出来る子たちだと思っていたけど、本当にやってくれたよ。何故そんな所に全力を出すの。私は悲しい。
しかし、ふとミレットの話の中で聞き覚えのある状況と名前に既視感のようなものを感じた。
あれ、待てよ?マック・カーロ?カーロってなんか聞いたことあるぞ?
カーロ、カーロ……思い出せ、思い出せ私。脳みそを働かせろ。嫌な予感がするぞ。
えぇっと、確か……ああああ!そう、クライが話す中で出て来たひん曲がり君の家名!ってことはマック・カーロはひん曲がり君のことで、あぁ!接近したって時の話は、そうだ、あの修羅場の時の話だ!
え、ひん曲がり君はアレじゃないの?好きな女の子がいてその子をナンパしていたんじゃないの?手当たり次第なの?うちの子たちが美人だったからなの?そこに女の子がいたからとか言っちゃうタイプなの?
うちの子たちに手を出すのは止めてください。
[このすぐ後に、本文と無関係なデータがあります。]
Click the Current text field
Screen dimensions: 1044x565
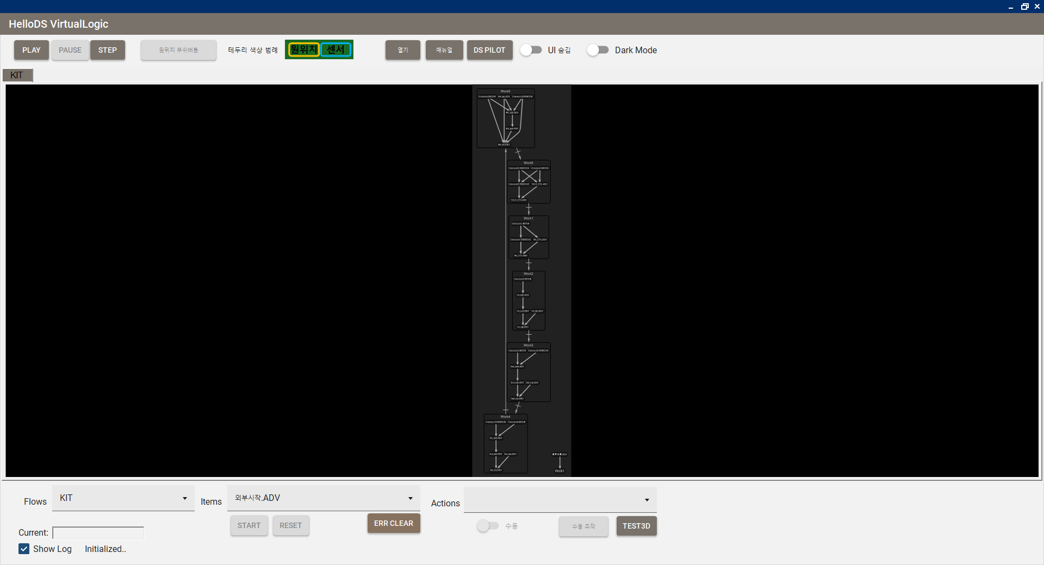98,532
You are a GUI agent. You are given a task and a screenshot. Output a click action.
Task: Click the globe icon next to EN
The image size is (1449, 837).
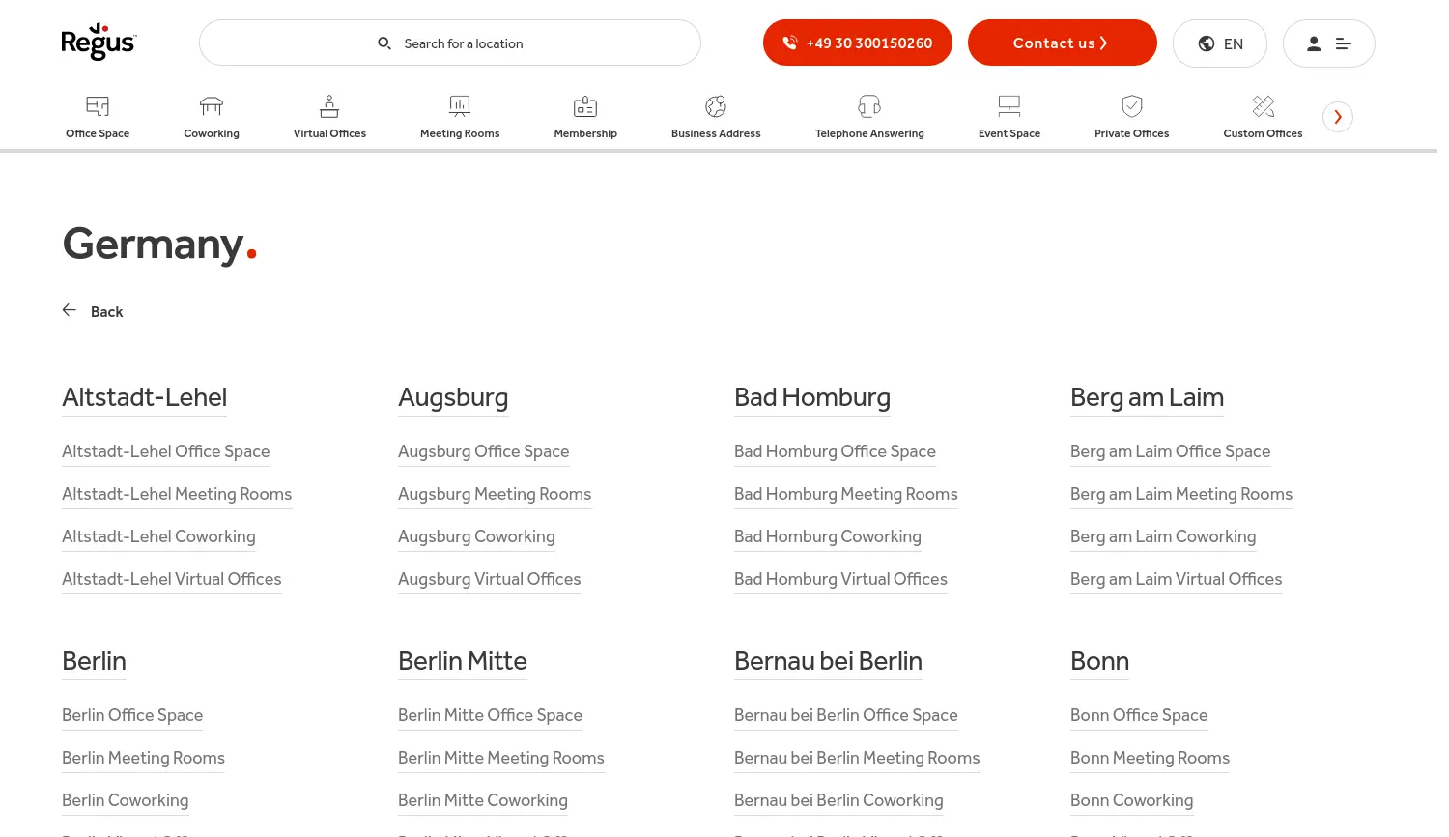[x=1207, y=43]
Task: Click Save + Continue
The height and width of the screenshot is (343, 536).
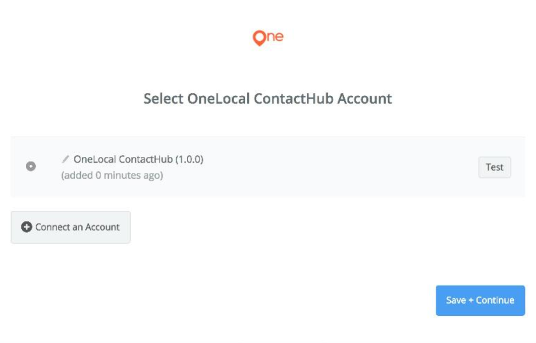Action: (x=480, y=300)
大体、二人の内一人は男の子だからね。
いや、そうじゃない。今はそうじゃないわ。そうじゃないこともないけどそうじゃないわ。
コレはチャンスだ。
クライの言うことを信用するなら今、ひん曲がり君は怪しい人物として挙げられている人物だ。
多分、マークしているってクライが言っていたからノア・ウィッツ・カッフェルタから状況は教えられるだろうけど、所詮はノア・ウィッツ・カッフェルタだって敵である。どれだけ話してくれるか分からない。
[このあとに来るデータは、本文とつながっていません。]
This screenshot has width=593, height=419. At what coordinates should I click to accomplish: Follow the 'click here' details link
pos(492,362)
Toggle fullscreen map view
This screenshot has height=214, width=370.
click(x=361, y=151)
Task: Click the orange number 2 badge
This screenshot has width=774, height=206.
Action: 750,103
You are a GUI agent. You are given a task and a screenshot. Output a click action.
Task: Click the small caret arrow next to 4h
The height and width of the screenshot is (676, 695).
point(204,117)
それならば調べたことを多少は私に隠してくるだろうけど、ミレットから知らされる方がよっぽど信用性がある。
ミレットたちに頼んで、ひん曲がり君が怪しい人物であるという確固たる証拠を掴めばいいのだ。そうしたら私は用なしで帰れるし、仮にひん曲がり君がそうじゃなかったとしたら容疑者が一人減る。
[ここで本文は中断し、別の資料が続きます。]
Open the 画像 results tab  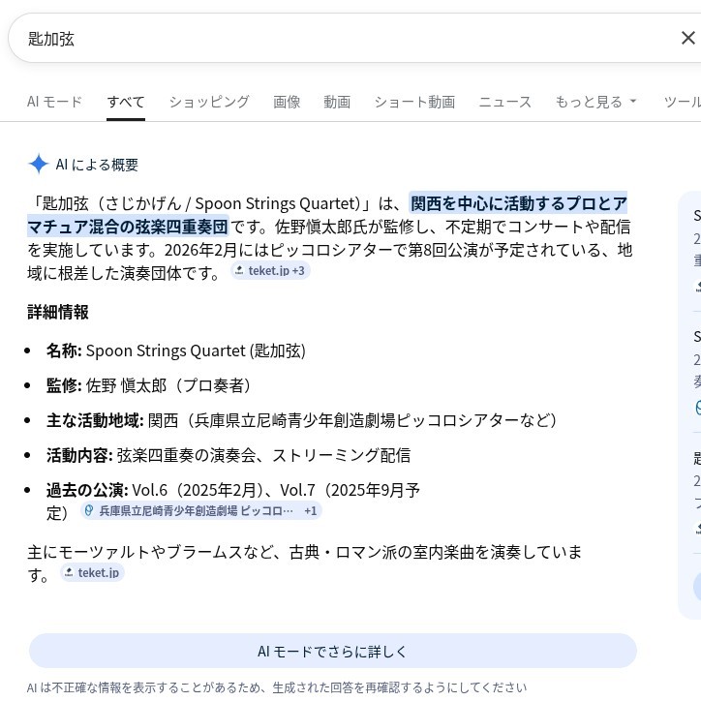(287, 102)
むしろ、顔を知っていてこっちで調べられる人物は三人もいるのだから調べない手はない……。
「ミレット」
『何でしょう』
「今から言う三人を調べろ」
そう、ミレットと話が出来ている今なら、ひん曲がり君ことマック・カーロと名前は知らないけど顔を見ているそばかす君、そして元騎士隊隊長のウィリアム・スタッブスなら調べられるのだ。
ふふふふふ、もしかしたら思うよりも早く解決するかもしれない、とニヤつきそうになるのを堪えながら、ミレットの誰を?という声に、私は理由と共にその人物を伝えるために口を開いた。